What Is Stratified Random Sampling?
Stratified random sampling is a method of sampling that involves the division of a population into smaller sub-groups known as strata. In stratified random sampling, or stratification, the strata are formed based on members' shared attributes or characteristics such as income or educational attainment.
Stratified random sampling is also called proportional random sampling or quota random sampling.
Key Takeaways
- Stratified random sampling allows researchers to obtain a sample population that best represents the entire population being studied.
- Stratified random sampling involves dividing the entire population into homogeneous groups called strata.
- Stratified random sampling differs from simple random sampling, which involves the random selection of data from an entire population, so each possible sample is equally likely to occur.
Stratified Random Sampling
How Stratified Random Sampling Works
When completing analysis or research on a group of entities with similar characteristics, a researcher may find that the population size is too large for which to complete research. To save time and money, an analyst may take on a more feasible approach by selecting a small group from the population. The small group is referred to as a sample size, which is a subset of the population that is used to represent the entire population. A sample may be selected from a population through a number of ways, one of which is the stratified random sampling method.
A stratified random sampling involves dividing the entire population into homogeneous groups called strata (plural for stratum). Random samples are then selected from each stratum. For example, consider an academic researcher who would like to know the number of MBA students in 2007 who received a job offer within three months of graduation.
The researcher will soon find that there were almost 200,000 MBA graduates for the year. They might decide to just take a simple random sample of 50,000 graduates and run a survey. Better still, they could divide the population into strata and take a random sample from the strata. To do this, they would create population groups based on gender, age range, race, country of nationality, and career background. A random sample from each stratum is taken in a number proportional to the stratum's size when compared to the population. These subsets of the strata are then pooled to form a random sample.
Stratified sampling is used to highlight differences between groups in a population, as opposed to simple random sampling, which treats all members of a population as equal, with an equal likelihood of being sampled
Example of Stratified Random Sampling
Suppose a research team wants to determine the GPA of college students across the U.S. The research team has difficulty collecting data from all 21 million college students; it decides to take a random sample of the population by using 4,000 students.
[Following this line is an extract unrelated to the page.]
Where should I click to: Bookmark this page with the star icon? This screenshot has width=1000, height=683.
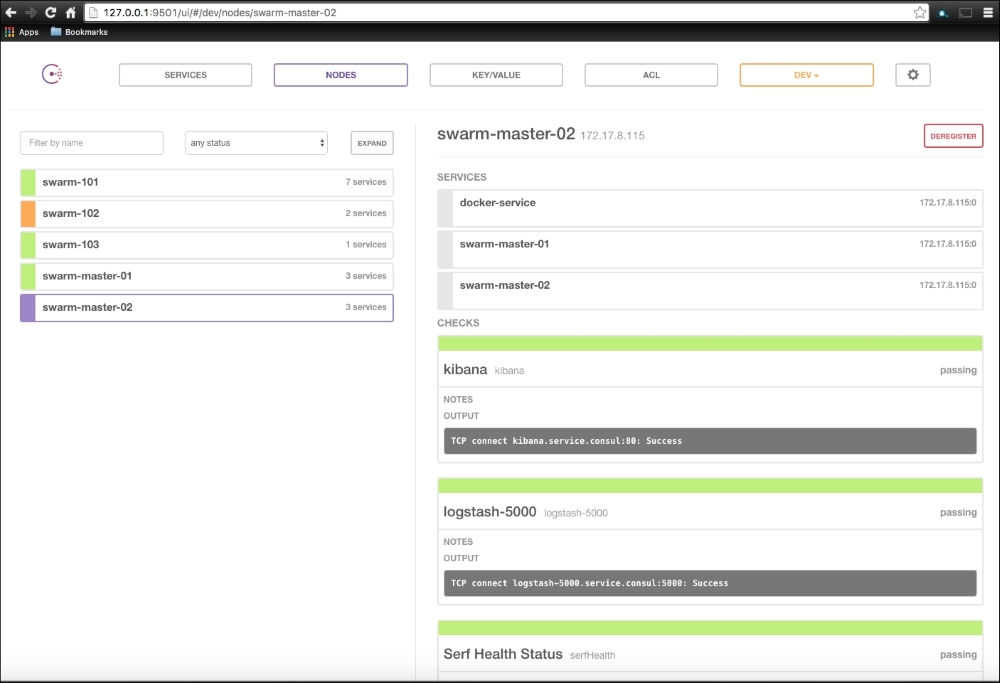pyautogui.click(x=919, y=13)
Now assume that the team looks at the different attributes of the sample participants and wonders if there are any differences in GPAs and students’ majors. Suppose it finds that 560 students are English majors, 1,135 are science majors, 800 are computer science majors, 1,090 are engineering majors, and 415 are math majors. The team wants to use a proportional stratified random sample where the stratum of the sample is proportional to the random sample in the population.
Assume the team researches the demographics of college students in the U.S and finds the percentage of what students major in: 12% major in English, 28% major in science, 24% major in computer science, 21% major in engineering, and 15% major in mathematics. Thus, five strata are created from the stratified random sampling process.
The team then needs to confirm that the stratum of the population is in proportion to the stratum in the sample; however, they find the proportions are not equal. The team then needs to re-sample 4,000 students from the population and randomly select 480 English, 1,120 science, 960 computer science, 840 engineering, and 600 mathematics students.
With those, it has a proportionate stratified random sample of college students, which provides a better representation of students' college majors in the U.S. The researchers can then highlight specific stratum, observe the varying studies of U.S. college students and observe the various grade point averages.
Simple Random Versus Stratified Random Samples
Simple random samples and stratified random samples are both statistical measurement tools. A simple random sample is used to represent the entire data population. A stratified random sample divides the population into smaller groups, or strata, based on shared characteristics.
The simple random sample is often used when there is very little information available about the data population, when the data population has far too many differences to divide into various subsets, or when there is only one distinct characteristic among the data population.
For instance, a candy company may want to study the buying habits of its customers in order to determine the future of its product line. If there are 10,000 customers, it may use choose 100 of those customers as a random sample. It can then apply what it finds from those 100 customers to the rest of its base. Unlike stratification, it will sample 100 members purely at random without any regard for their individual characteristics.
Proportionate and Disproportionate Stratification
Stratified random sampling ensures that each subgroup of a given population is adequately represented within the whole sample population of a research study. Stratification can be proportionate or disproportionate. In a proportionate stratified method, the sample size of each stratum is proportionate to the population size of the stratum.
For example, if the researcher wanted a sample of 50,000 graduates using age range, the proportionate stratified random sample will be obtained using this formula: (sample size/population size) x stratum size. The table below assumes a population size of 180,000 MBA graduates per year.
Age group |
24-28 |
29-33 |
34-37 |
Total |
Number of people in stratum |
90,000 |
60,000 |
30,000 |
180,000 |
Strata sample size |
25,000 |
16,667 |
8,333 |
50,000 |
The strata sample size for MBA graduates in the age range of 24 to 28 years old is calculated as (50,000/180,000) x 90,000 = 25,000. The same method is used for the other age range groups. Now that the strata sample size is known, the researcher can perform simple random sampling in each stratum to select his survey participants. In other words, 25,000 graduates from the 24-28 age group will be selected randomly from the entire population, 16,667 graduates from the 29-33 age range will be selected from the population randomly, and so on.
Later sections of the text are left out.